I hope this email finds you well.
We all have come across this frustrating opening salvo at one time or another from some unknown person, touting a product or service that is of very little or no interest.
The good news is that email marketing campaigns have evolved. Technology and social media are enabling email marketers to deliver relevant content to intended recipients. The bad news, however, is that we are finding more emails in our inboxes.
And it’s only getting worse. According to Statista, the number of daily worldwide emails is estimated to increase to 319 billion next year, a 20 percent jump from the 269 billion sent in 2017.
When it comes to email marketing, our basic advice to clients, whether publicly traded or privately owned companies, is focused on content and consistency. Communications should be engaging and “on brand,” with a specific call-to-action, including click-backs to a website or online platform. Frequency also is important, keeping regular communications at a minimum, not overdoing it.
But myriad emails continue to arrive in our inboxes, creating a conundrum for many on whether to hit save or delete. Management experts and even psychologists advocate for zero tolerance on unopened emails. The theory is that a positive psychological effect occurs when completing the task of clearing an inbox, thereby making a person more productive, or at least feel that way.
Full disclosure: I currently have 2,782 unopened emails.
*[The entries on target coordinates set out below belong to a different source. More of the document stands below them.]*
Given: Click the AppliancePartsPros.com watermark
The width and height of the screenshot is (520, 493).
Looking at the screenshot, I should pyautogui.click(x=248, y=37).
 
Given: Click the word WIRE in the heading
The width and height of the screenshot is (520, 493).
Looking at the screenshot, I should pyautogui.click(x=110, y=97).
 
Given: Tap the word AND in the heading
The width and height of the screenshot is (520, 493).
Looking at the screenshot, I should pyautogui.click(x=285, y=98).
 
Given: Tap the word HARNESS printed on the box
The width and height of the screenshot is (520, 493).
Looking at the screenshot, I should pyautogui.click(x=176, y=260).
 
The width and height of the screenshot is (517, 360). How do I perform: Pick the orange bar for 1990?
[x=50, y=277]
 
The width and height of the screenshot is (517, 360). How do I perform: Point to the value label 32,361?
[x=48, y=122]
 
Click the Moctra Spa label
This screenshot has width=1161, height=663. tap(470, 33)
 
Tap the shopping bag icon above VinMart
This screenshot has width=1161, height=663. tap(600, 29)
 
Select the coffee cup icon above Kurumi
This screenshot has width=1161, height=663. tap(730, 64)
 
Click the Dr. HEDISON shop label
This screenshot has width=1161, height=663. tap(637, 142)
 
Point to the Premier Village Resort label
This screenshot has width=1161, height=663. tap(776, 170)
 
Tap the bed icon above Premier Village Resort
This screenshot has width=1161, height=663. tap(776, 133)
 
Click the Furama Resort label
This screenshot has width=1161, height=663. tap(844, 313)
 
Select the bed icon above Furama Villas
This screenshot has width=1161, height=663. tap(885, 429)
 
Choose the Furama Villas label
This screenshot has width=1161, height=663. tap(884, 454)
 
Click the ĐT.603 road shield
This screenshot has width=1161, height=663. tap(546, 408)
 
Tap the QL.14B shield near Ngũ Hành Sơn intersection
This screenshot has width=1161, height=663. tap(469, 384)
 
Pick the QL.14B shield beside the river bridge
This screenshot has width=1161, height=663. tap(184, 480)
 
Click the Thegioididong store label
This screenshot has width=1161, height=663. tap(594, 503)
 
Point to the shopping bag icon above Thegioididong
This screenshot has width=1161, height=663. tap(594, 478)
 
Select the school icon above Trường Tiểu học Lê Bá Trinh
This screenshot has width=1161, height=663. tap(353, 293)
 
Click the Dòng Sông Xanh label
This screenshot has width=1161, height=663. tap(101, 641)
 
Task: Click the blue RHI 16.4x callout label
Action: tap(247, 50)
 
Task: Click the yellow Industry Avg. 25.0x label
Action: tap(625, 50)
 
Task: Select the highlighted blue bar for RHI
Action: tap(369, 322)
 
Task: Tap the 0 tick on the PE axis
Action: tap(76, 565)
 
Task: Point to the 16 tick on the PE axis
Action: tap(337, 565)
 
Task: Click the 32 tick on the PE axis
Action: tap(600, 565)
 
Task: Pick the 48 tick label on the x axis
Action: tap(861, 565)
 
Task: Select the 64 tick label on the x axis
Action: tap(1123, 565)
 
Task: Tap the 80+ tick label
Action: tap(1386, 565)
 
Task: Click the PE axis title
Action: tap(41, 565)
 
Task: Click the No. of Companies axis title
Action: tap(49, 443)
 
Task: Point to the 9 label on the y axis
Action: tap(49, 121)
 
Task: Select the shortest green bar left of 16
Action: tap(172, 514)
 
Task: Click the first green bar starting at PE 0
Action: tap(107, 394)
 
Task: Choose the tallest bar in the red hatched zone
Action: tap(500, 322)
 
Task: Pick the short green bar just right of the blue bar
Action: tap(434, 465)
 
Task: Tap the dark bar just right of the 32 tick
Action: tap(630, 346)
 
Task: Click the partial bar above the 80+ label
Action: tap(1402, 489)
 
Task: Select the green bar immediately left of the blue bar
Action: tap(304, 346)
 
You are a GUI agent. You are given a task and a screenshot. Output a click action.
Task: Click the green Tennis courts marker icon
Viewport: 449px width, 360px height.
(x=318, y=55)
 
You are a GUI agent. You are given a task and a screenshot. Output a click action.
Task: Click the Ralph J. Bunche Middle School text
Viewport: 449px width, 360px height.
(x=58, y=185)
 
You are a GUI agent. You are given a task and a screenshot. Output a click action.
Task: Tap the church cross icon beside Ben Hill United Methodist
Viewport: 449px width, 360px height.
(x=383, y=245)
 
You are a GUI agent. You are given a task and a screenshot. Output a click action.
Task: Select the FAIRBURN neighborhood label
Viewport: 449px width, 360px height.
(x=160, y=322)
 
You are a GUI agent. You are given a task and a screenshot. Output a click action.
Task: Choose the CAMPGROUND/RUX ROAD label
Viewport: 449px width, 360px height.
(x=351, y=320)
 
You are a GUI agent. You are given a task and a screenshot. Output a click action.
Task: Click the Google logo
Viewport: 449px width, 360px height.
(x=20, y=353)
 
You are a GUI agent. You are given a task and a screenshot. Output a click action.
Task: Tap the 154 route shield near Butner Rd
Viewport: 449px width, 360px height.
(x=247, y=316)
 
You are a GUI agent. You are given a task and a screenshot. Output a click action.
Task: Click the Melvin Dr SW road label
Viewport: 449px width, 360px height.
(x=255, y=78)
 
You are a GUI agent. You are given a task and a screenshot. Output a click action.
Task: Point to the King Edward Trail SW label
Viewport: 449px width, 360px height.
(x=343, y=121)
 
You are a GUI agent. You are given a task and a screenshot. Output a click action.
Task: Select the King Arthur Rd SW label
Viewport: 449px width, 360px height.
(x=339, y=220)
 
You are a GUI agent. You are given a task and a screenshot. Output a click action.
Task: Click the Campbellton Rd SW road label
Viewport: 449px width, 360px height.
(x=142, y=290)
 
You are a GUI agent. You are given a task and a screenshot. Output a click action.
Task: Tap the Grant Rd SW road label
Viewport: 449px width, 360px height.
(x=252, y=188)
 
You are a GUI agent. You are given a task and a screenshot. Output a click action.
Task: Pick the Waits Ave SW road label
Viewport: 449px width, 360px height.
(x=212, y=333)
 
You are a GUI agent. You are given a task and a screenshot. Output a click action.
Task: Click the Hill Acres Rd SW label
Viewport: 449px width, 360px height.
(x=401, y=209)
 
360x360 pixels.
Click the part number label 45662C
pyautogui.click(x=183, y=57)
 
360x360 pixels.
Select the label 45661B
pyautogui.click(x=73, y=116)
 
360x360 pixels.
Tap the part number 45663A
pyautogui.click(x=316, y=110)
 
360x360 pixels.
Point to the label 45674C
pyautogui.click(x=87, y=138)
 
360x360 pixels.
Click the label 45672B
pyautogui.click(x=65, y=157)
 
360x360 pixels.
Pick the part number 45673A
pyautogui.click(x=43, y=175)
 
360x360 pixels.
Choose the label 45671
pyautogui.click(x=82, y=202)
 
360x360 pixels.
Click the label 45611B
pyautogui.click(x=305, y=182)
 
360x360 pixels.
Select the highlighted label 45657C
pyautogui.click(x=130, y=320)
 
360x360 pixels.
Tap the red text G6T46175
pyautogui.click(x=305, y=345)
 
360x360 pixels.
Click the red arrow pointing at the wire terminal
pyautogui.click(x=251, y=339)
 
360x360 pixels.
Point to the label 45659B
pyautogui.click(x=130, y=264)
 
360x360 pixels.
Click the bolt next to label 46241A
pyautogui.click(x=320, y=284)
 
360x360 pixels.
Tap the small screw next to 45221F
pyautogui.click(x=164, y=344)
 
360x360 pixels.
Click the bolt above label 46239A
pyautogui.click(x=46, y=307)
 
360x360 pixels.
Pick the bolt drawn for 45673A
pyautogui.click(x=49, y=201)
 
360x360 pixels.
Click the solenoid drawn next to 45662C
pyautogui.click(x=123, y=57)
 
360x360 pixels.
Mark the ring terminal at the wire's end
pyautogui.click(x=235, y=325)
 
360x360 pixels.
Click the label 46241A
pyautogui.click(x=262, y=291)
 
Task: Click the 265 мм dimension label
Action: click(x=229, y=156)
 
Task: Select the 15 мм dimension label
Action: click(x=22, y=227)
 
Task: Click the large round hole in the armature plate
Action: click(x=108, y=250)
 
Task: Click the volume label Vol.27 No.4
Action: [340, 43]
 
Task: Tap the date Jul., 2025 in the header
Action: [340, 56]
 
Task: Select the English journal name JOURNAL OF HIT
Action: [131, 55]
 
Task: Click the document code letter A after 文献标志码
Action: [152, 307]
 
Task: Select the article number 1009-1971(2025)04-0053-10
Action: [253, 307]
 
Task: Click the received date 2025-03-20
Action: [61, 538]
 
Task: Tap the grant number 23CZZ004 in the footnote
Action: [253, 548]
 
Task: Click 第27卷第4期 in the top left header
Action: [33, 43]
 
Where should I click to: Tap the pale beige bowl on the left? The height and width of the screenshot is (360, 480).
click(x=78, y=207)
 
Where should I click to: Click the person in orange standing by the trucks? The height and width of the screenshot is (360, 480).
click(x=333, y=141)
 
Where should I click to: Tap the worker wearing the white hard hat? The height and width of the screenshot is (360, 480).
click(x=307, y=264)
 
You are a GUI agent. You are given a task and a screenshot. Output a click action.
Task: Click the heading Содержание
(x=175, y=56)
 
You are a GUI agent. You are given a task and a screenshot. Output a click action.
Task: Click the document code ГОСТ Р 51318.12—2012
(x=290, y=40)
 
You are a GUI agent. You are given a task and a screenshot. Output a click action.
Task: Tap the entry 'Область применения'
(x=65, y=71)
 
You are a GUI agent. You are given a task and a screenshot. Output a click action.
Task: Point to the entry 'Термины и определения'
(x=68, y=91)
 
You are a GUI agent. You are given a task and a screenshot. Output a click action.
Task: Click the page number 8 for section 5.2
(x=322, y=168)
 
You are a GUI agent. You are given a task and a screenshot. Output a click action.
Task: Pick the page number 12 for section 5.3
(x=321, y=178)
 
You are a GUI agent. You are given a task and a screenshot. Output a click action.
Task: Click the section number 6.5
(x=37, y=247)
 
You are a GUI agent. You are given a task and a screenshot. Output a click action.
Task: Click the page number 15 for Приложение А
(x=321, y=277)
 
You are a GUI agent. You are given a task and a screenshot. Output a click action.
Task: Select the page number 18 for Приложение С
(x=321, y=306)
That number pales in comparison to others, who have boasted amounts in the tens of thousands, even surpassing 100,000. For the record, I have seen all of my unopened emails. For us in the communications biz, think of it in terms of impressions. I’m constantly looking at emails to determine what needs to be opened immediately or saved for later. I do, however, delete “junk” most of the time.
I like to think of myself as super organized and very responsive, so cleaning my email inbox won’t necessarily make me more productive. Rather, I am relieved that perhaps one day I will need that email I saw months ago. It sounds silly, but my email inbox serves as a database, enabling me to search for past client-related communications, news stories, relevant research, conference opportunities, among many other topics.
There’s no one-size-fits-all approach when it comes to managing email inboxes. What’s important is that it works for the individual and does not jeopardize productivity, which is essential for managing today’s increasingly complex, multi-faceted, work-life business environment.
I hope this blogpost finds you well.